Salomon Brothers Inc., New York, is lead underwriter for the issue of 10-year senior notes. The issue carries a call provision that prevents McLeod from redeeming the notes, or buying them back from investors, for at least five years. The notes also are to be issued with a five-year discount period, and are expected to pay cash interest starting in 2002.
Additionally, the public note sale will permit McLeod to obtain up to $100 million in senior secured bank financing and $150 million in secured accounts receivable sales and vendor financing for equipment purchases, according to Moody’s Investors Service Inc., New York. Moody’s assigned a speculative grade rating of B3 to the debt issue, and accorded a “positive outlook” to it.
A competitive local exchange carrier headquartered in Cedar Rapids, Iowa, McLeod has the advantage of heavyweight owners. Two investor-owned utilities, IES Industries of Cedar Rapids and MidAmerican Energy Holdings of Des Moines, Iowa, together own a 30 percent stake in McLeod.
“These are very important strategic partners because one of the most expensive aspects of building out a system is getting rights-of-way,” said Eric Goldstein, senior analyst for Moody’s speculative grade ratings group.
In the franchise areas of these two electric power companies, McLeod will get the benefit of free rights-of-way for its fiber-optic network and for buildout of its PCS tower sites. The CLEC licenses cover a population of 6.9 million in 24 markets.
“The last series of auctions gave the smart players opportunities to find good holes in coverage, and this will give them some leverage,” Goldstein said. “McLeod will definitely negotiate with strategic partners. A lot of the big providers in that territory have a big hole in their coverage.”
Based on the outcome of those negotiations with major players, McLeod “will back into a technology,” he said.
McLeod, which began operations in 1992, offers bundled telecommunications services mostly to small- and medium-sized businesses, primarily in Iowa and Illinois. It has begun providing retail phone service and plans to expand commercial and residential services to several Midwest and Rocky Mountain states over the next few years.

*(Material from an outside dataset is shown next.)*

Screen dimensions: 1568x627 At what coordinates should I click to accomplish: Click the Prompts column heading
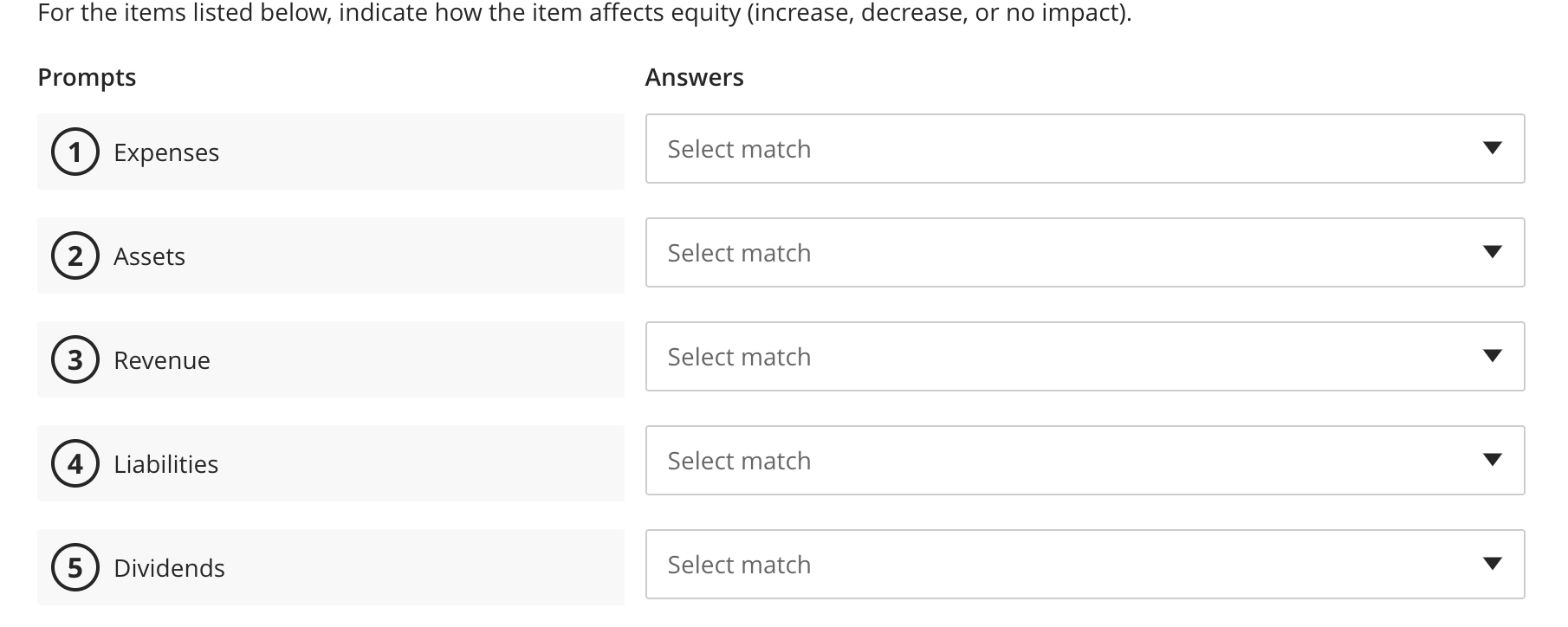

Moody’s B3 rating “reflects the risks associated with the company’s short operating history, [the] expectation that positive cash flow is at least a [few] years away … the challenges McLeod faces in building sufficient market share to eventually operate profitably … [and] eventual competition [it] will face longer term from larger companies with greater capital resources and market brand awareness.”
However, Moody’s also said that McLeod “has an experienced senior management team, a sound business plan, key strategic relationships, strong asset valuations relative to indebtedness and a strong equity capital position.”